▸ Work to do
Retype verbatim every row from the one containing "Open the /track_5005137_8ca347c2fa" down to the one containing "pos(447,429)", including both of those rows.

▸ Given records
——

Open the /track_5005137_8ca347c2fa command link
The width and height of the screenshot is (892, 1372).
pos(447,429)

——

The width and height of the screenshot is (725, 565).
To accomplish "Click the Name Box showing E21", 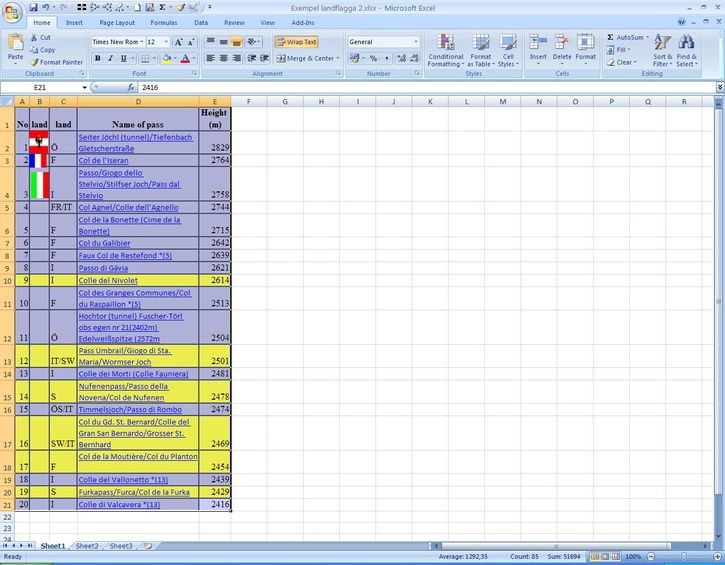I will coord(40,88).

——

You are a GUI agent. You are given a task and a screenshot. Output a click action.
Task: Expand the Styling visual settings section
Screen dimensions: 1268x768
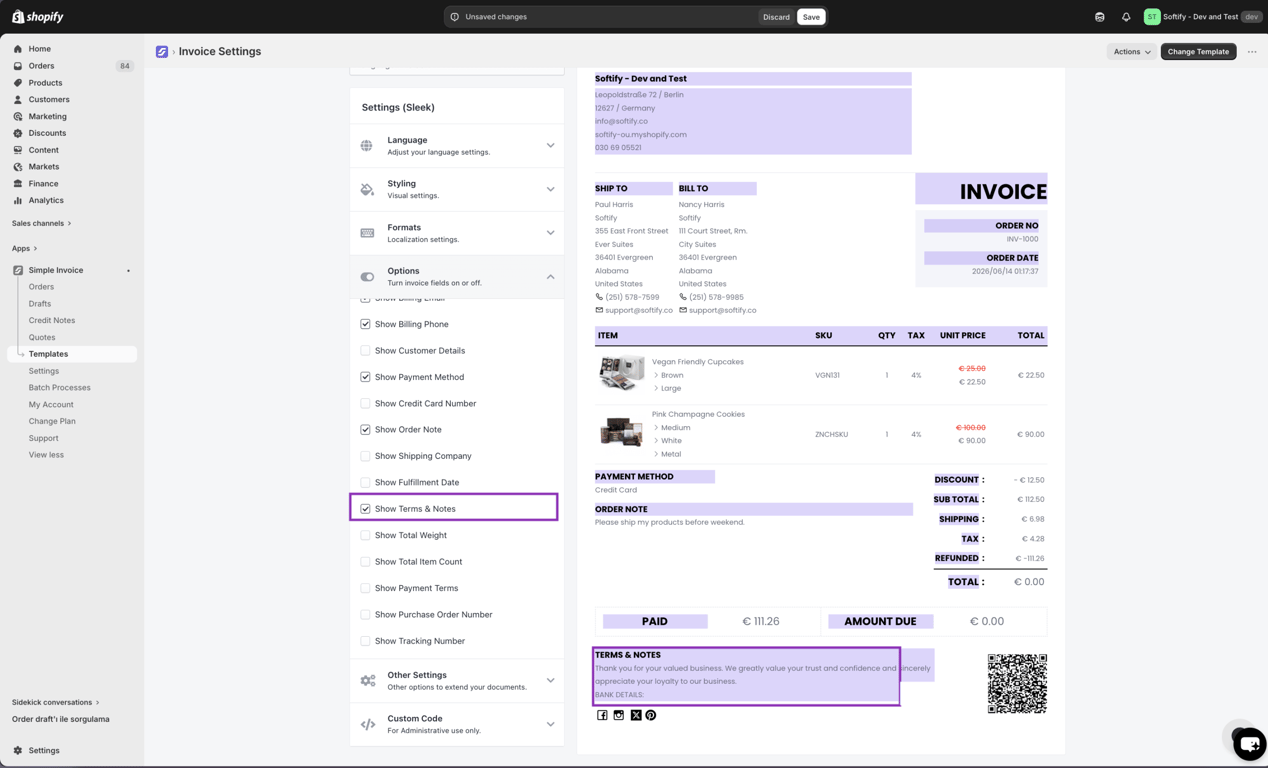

——

▸ Reply
Open the /track_5005137_8ca347c2fa command link
The width and height of the screenshot is (892, 1372).
pos(447,429)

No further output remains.